Listed entries:
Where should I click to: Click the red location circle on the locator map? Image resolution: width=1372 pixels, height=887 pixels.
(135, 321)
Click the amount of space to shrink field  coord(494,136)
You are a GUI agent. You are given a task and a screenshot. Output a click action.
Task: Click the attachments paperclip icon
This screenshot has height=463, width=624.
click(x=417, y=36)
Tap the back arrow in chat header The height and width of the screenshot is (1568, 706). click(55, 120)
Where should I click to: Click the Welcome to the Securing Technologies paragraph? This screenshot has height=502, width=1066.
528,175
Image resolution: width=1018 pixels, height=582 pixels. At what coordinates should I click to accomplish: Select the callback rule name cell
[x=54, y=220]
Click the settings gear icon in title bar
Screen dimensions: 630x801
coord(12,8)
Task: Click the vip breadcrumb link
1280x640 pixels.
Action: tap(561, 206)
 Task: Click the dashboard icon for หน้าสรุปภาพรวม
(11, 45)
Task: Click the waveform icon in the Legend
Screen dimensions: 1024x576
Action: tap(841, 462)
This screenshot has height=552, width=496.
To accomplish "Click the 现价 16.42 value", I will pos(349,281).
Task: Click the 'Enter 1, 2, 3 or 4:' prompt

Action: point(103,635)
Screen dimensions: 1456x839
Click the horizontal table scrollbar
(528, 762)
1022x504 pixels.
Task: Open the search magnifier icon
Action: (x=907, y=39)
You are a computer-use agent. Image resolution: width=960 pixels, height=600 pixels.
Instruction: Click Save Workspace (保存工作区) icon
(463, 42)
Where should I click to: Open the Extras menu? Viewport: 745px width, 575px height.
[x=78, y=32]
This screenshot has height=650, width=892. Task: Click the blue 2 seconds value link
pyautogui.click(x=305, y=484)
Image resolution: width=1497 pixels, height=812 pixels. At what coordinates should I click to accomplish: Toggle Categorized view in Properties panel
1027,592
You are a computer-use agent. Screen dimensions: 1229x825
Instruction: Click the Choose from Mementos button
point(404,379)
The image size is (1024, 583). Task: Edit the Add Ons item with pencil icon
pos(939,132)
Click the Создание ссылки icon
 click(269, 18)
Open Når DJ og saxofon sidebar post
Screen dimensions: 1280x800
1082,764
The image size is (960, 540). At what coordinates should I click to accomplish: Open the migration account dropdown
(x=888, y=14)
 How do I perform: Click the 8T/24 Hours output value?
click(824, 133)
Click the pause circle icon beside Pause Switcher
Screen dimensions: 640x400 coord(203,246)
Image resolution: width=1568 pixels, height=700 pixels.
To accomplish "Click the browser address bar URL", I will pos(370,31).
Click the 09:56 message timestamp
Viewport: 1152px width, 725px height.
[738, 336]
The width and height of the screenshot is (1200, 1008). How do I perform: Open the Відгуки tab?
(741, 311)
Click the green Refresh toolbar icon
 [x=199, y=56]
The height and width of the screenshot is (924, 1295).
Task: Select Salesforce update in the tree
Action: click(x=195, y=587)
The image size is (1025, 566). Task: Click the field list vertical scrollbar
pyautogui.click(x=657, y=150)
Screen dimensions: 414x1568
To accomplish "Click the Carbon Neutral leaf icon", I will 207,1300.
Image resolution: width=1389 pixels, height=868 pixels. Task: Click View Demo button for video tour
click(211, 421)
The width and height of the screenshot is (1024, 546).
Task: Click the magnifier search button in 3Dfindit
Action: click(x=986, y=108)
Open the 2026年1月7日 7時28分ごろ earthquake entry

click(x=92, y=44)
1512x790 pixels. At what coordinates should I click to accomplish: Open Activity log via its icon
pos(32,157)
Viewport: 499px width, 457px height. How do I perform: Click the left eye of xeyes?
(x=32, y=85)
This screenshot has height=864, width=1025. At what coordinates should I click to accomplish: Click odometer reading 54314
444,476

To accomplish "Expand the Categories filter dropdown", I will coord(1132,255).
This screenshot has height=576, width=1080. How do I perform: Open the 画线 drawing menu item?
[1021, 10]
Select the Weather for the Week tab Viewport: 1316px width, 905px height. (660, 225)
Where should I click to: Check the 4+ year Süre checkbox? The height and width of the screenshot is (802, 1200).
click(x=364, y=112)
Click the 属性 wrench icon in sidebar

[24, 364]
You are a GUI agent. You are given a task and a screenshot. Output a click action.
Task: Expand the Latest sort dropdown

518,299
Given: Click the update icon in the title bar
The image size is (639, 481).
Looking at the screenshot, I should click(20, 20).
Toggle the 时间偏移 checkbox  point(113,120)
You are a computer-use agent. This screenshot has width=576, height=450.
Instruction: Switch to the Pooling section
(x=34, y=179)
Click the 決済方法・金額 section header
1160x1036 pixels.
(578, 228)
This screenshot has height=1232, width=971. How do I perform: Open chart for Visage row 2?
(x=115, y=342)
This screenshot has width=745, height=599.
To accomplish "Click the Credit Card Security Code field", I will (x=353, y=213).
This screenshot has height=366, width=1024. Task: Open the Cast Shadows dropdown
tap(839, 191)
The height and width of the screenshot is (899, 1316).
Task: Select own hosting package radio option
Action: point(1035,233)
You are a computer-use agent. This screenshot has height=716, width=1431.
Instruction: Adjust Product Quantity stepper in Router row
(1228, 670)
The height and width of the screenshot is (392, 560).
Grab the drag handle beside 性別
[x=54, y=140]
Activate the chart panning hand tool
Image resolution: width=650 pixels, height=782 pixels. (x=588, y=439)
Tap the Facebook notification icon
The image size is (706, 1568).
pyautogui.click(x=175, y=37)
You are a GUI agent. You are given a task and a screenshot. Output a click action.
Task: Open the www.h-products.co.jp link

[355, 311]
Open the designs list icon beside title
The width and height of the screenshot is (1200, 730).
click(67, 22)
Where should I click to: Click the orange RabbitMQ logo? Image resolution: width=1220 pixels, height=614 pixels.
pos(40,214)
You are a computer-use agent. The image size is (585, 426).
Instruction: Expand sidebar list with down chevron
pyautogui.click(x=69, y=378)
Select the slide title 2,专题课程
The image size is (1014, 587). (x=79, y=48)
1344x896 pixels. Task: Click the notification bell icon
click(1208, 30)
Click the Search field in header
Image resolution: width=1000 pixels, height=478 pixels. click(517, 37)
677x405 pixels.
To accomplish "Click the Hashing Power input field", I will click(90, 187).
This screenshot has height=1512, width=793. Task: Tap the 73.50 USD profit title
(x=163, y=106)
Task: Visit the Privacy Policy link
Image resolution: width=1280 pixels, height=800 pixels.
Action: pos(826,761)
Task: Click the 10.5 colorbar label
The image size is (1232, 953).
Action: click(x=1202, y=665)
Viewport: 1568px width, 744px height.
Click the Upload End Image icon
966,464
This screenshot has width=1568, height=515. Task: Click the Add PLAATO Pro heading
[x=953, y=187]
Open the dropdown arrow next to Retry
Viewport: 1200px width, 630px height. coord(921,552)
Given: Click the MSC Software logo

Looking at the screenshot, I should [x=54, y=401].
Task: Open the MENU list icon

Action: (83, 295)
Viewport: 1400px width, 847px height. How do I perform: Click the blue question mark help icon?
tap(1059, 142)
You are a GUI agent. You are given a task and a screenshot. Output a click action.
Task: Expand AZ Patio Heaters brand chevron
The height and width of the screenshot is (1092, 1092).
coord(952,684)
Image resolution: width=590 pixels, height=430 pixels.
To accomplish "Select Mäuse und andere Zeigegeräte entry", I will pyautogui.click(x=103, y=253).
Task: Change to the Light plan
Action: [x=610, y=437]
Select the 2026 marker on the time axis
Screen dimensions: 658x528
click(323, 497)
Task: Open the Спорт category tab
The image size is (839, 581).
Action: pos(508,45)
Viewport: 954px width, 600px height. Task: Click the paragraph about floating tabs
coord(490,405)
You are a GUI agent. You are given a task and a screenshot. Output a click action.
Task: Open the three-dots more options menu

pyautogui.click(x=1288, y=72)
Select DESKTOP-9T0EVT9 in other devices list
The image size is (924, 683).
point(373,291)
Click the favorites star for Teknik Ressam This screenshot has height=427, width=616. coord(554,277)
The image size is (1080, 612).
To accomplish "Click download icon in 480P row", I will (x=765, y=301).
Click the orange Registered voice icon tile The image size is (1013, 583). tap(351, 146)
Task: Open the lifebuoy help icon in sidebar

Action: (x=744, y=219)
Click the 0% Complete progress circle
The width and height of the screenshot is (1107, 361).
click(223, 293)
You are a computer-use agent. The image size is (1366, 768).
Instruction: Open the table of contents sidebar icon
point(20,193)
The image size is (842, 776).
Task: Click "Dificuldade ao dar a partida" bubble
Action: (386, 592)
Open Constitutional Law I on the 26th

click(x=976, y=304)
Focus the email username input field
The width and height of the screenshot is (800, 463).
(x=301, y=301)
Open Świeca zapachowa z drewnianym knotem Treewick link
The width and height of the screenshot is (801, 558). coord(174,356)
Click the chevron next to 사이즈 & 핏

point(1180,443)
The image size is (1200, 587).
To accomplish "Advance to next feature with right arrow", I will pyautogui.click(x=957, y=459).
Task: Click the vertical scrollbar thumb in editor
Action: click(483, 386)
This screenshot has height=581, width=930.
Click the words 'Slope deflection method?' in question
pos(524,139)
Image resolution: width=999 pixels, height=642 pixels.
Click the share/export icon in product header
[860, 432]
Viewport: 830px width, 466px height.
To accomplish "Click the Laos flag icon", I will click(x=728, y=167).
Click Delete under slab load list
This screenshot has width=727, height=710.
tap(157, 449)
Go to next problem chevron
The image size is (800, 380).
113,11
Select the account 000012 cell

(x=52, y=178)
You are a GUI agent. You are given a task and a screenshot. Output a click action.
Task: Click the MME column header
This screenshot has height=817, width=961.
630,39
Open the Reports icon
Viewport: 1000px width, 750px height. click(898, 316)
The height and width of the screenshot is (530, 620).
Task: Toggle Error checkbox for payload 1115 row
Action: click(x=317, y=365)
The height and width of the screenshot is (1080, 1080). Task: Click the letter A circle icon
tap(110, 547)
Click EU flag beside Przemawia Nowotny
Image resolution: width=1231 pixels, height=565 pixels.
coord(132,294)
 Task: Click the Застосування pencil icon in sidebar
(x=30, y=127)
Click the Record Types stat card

Brief:
Within the entries above, find every line where the string "computer" occurs, and copy it.

Task response:
You are a computer-use agent. Image resolution: width=960 pixels, height=600 pixels.
You are a computer-use agent. Screen dimensions: 1229x825
You are a computer-use agent. This screenshot has width=576, height=450.
You are a computer-use agent. This screenshot has height=716, width=1431.
You are a computer-use agent. The image size is (585, 426).
You are a computer-use agent. The image size is (1366, 768).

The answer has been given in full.